I hesitate to say that my friends are in a better or worse state that I am, because life is long, and all kinds of things may happen in between. The 'ones-with-a-future' may stumble and make mistakes; the 'ones-who-are-down' may come to be at the right place at the right time. Two of my friends in St Thomas's, whom we once knew as rich, are no longer so. Their families have experienced a reversal in fortune. And it's humbling when you hear of such things.

I mean: when we were young, we all thought we were equals, didn't we? We all looked the same. We were placed in this artificial environment, where our choices didn't affect us nearly as badly as they would outside. And in the Malaysian public education system, at least, we're put in an environment that consists of kids from all kinds of socio-economic backgrounds, and then we're led to believe that we are all equal.

When we leave school, our paths diverge. We fly apart like agitated atoms released from a magnetic field (ooh, nerdy analogy, that). But it's true, isn't it? Where before we were held together - just barely - by the institution, now there are large gaps between former friends. A doctor cannot so easily mix with a mechanic; or perhaps a hardworking mechanic cannot so easily mix with a drunk doctor (you never know!) and this is how we grow up. Nothing to it, I suppose.

I know that I'm probably talking about obvious, dumb things, but it's never really struck me till I got back late last year. The variances between me and my friends are starting to be large enough for me to notice, every single holiday I have, I go back and something has changed. And it's scary. Inevitable, but still frightening in its own way.

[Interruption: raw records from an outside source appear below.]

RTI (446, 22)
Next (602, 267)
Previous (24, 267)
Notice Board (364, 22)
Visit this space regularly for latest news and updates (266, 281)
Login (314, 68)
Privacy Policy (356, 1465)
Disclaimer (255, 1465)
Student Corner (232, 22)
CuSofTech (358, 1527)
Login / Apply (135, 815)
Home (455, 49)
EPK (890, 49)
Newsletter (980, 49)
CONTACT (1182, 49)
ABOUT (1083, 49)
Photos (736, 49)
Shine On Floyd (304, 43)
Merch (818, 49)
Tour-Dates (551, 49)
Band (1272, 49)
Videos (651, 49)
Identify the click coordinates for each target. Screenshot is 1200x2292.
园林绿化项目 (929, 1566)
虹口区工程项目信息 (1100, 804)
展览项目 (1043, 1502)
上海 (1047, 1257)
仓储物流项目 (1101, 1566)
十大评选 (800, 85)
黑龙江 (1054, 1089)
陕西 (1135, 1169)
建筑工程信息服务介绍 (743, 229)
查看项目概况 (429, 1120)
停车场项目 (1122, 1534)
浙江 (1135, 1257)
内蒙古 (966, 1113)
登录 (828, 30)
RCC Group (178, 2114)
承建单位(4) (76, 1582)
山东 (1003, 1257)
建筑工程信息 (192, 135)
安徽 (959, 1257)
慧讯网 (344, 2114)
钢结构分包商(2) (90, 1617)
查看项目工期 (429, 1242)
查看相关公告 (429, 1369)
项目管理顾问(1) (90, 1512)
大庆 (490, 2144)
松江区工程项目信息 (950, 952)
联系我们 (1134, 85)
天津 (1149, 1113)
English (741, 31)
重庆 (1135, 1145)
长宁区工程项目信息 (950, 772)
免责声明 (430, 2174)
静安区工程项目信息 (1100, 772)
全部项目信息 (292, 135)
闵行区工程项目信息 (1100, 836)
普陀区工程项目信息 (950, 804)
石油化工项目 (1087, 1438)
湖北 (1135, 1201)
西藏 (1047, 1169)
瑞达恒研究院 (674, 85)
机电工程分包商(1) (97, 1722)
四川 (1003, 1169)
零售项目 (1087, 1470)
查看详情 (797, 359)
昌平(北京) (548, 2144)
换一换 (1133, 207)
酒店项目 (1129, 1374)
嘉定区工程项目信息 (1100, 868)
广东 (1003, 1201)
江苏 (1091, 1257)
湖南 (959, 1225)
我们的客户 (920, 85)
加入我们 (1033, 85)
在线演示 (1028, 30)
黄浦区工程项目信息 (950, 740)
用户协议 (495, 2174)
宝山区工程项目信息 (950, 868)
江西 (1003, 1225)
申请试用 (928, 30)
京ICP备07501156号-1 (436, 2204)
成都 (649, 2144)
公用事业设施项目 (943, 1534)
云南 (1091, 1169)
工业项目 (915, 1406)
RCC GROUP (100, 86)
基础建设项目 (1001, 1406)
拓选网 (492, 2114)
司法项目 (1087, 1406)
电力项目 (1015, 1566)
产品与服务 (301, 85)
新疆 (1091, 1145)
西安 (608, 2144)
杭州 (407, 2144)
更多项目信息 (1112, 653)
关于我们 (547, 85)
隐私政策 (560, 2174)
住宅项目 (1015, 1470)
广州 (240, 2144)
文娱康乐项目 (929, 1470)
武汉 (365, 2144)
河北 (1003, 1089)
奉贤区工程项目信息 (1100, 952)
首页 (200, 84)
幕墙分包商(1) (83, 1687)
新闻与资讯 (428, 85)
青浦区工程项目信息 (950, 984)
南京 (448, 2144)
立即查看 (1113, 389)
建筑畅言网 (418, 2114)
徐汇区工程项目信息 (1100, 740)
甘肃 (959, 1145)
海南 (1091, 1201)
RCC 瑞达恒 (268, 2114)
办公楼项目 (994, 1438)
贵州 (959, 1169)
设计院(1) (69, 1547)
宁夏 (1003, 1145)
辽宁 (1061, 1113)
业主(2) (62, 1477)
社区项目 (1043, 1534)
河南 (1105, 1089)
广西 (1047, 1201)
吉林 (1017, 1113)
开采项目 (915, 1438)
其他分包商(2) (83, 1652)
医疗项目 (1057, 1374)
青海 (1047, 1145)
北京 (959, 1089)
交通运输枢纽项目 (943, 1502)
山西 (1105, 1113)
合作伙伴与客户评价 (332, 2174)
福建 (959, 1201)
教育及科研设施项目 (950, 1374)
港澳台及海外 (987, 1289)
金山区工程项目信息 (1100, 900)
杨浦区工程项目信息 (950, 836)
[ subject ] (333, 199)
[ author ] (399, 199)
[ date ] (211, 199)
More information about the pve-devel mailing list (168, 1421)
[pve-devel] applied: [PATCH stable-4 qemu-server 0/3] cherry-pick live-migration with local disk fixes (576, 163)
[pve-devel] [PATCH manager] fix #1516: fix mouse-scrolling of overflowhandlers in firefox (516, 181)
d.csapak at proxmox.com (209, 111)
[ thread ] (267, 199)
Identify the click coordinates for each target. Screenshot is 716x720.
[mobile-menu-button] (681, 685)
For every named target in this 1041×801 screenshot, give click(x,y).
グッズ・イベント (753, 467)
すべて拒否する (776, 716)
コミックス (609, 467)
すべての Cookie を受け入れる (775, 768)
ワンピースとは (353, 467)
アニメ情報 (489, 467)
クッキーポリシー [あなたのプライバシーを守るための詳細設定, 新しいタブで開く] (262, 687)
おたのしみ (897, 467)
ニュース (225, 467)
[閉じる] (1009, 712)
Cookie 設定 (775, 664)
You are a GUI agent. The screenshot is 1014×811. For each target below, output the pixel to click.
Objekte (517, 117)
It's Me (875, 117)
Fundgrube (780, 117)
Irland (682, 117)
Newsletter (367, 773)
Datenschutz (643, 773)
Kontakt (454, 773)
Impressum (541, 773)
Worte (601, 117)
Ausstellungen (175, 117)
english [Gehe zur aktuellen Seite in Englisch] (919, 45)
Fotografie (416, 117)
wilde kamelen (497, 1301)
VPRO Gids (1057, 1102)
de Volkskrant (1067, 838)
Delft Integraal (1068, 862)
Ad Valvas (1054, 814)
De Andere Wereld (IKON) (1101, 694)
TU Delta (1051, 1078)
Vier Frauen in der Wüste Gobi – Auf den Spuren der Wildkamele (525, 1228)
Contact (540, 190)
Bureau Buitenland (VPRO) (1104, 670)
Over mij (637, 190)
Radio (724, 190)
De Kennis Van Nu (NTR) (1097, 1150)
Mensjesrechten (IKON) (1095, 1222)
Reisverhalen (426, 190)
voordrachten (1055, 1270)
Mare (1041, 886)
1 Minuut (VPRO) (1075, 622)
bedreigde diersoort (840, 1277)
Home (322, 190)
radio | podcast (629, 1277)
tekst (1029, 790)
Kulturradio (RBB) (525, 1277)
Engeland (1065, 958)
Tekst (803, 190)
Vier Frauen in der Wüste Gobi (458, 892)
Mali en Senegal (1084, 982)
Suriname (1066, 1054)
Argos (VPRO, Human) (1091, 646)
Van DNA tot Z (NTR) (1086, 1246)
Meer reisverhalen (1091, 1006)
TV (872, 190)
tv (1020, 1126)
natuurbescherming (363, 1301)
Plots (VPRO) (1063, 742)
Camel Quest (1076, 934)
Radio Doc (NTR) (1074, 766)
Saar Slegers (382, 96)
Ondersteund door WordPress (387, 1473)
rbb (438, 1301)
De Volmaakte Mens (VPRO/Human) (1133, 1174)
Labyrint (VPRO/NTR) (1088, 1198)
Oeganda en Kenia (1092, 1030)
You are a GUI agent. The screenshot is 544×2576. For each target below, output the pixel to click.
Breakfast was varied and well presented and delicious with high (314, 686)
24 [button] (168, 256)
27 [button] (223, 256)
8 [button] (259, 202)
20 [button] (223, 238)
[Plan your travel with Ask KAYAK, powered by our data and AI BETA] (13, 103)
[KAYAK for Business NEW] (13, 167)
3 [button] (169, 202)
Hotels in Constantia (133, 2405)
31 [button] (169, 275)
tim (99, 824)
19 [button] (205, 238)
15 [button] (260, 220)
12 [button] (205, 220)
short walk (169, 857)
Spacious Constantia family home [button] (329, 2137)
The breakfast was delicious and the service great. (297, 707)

When I was in San Francisco I met up with and talked to Bob Stein, the founder of the Institute for the Future of The Book. We both gave talks on very similar things - the need for a usable, open system for publishing; the huge importance of having such a system before the current models of traditional publishing collapsed. He was arguing for it; I was among those building it. The difference was that he was 63 years old, and I but 20.

My grandfather is only a couple of years older than Bob Stein. I don't think he knows of the things I currently do. Truth be told, I never considered the idea that there were people of his generation who were living on the bleeding edge. And yet there we were - two people from two completely different generations, talking and thinking about the same things. I was struck by how different contemporaries can be - notwithstanding that they come from different places, and were involved in different things. And I thought: this is probably how it's going to be like for my friends and I, and even more so for the people I meet in uni, when we are 60 years old and retired and looking back on life.

The variance is here, and it is large, and it is growing wider still.